Analysis of the relationship between MIR155HG variants and gastric Cancer susceptibility

• Main Authors: Wenjing Zou, Xu Li, Cheng Li, Dan Liu, Yanyan Lv, Ying Yang, Nan Ye, Dan Guo, Shuixiang He
• Format: Article
• Language: English
• Published: BMC 2020-01-01
• Series: BMC Gastroenterology
• Subjects: Gastric cancer; MIR155HG; Single nucleotide polymorphism; Case-control study
• Online Access: https://doi.org/10.1186/s12876-020-1169-8

Abstract Background Gastric cancer is one of the most common cancers in the world and a major cause of cancer-related death. This study aims to determine whether genetic variations in MIR155HG could be associated with gastric cancer risk. Materials & methods A total of 506 gastric cancer patients and 500 healthy controls were enrolled in this study. Genotypes were examined with the MassARRAY platform and data management and analysis were conducted with the Typer Software. Odds ratios (OR) and 95% confidence intervals (CIs) were calculated with logistic regression adjusting for age and gender to evaluate the associations between SNPs with gastric cancer in genetic model analysis. Results The “CC” genotype of rs4143370 decreased the risk of gastric cancer in genotype model (p = 0.020) and recessive model (p = 0.018). Inversely, the “CC” genotype of rs1893650 increased the risk of gastric cancer in genotype model (p = 0.023) and recessive model (p = 0.014). Stratified analysis showed that rs11911469 was associated with an increased risk of gastric cancer only among the male group in the dominant model (p = 0.039) and additive model (p = 0.030).

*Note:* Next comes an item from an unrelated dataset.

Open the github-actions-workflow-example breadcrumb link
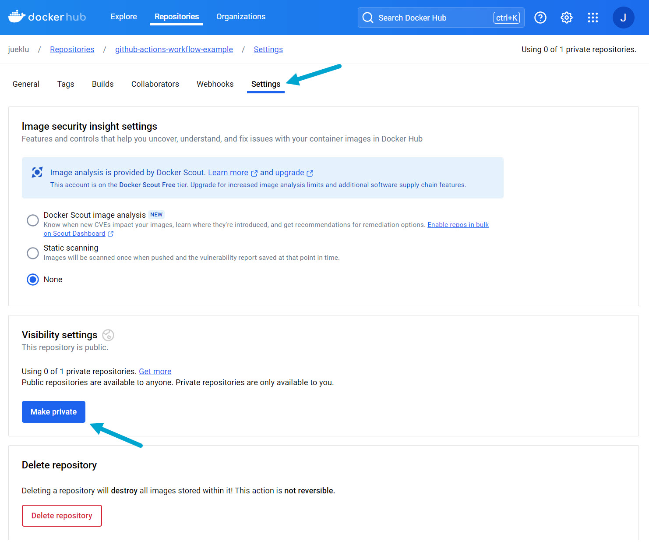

The haplotype analysis showed a strong linkage disequilibrium among these six SNPs (rs4143370, rs77699734, rs11911469, rs1893650, rs34904192 and rs928883). Conclusion This study confirmed the relationship between SNPs of MIR155HG and the gastric cancer risk among the Chinese Han population. Our data may provide a new perspective to understand the aetiology of gastric cancer.